• _Text block_:

# # #

To evaluate systematically interrupted androgen suppression (SIAS) 6 mo a year compared with continuous androgen suppression (CAS) in prostate cancer treatment.


All patients underwent maximal androgen blockade for 6 mo. Then, depending on the randomisation arm, they continued (CAS) or stopped their treatment for 6 mo before they resumed it a year later and so on (SIAS). Primary end points were patient's health-related quality of life (HQOL) and time to progression. Secondary end points were cancer-specific and overall survival. Progression was defined by a clinical event or PSA value exceeding double the value obtained at the end of the first 6 mo of therapy.


Sixty-two patients were randomised to CAS and 67 to SIAS. There were no significant differences between groups at baseline. Androgen suppression was associated with HQOL deterioration except for an improvement in urinary symptoms. The 6-mo off-therapy period was not long enough to regain normal testosterone values. There was no difference in HQOL scores between CAS and SIAS except that men in the latter group reported a greater need for painkillers but a better ability to have an erection. Progression occurred in 62 patients (48.1%) with no significant difference between CAS and SIAS with a mean follow-up of 44.8 mo. Death occurred in 41 patients and specific death in 19 patients (10% and 19% of the CAS and SIAS groups, respectively).


Although patients in the SIAS group were maintained off-therapy 50% of the time, insufficient testosterone recovery in this group likely explains why differences between the two groups were moderate or absent with regards to HQOL and survival, respectively.

# # #

• _Dataset extract_:
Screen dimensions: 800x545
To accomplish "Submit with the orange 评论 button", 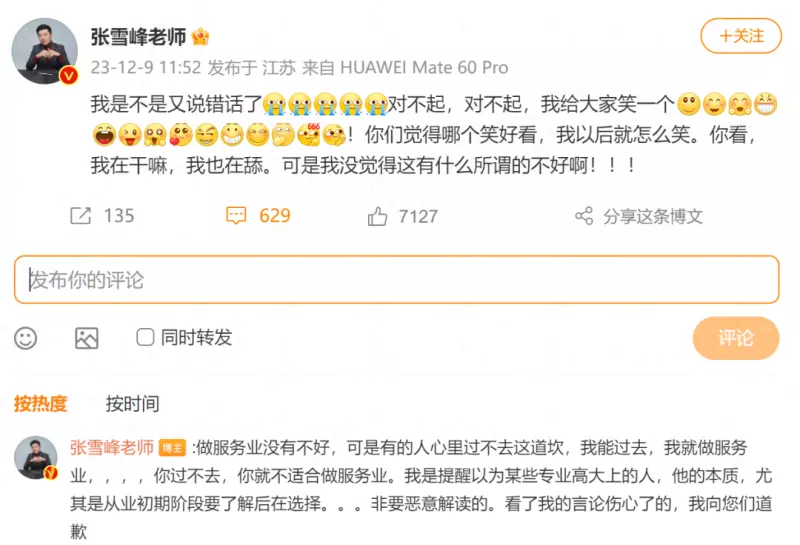I will tap(736, 338).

# # #

• _Directions for this task_: Reproduce the part of the prostate cancer trial summary from "To evaluate systematically" up to and including "prostate cancer treatment.", word for word.

• _Answer for the task_:
To evaluate systematically interrupted androgen suppression (SIAS) 6 mo a year compared with continuous androgen suppression (CAS) in prostate cancer treatment.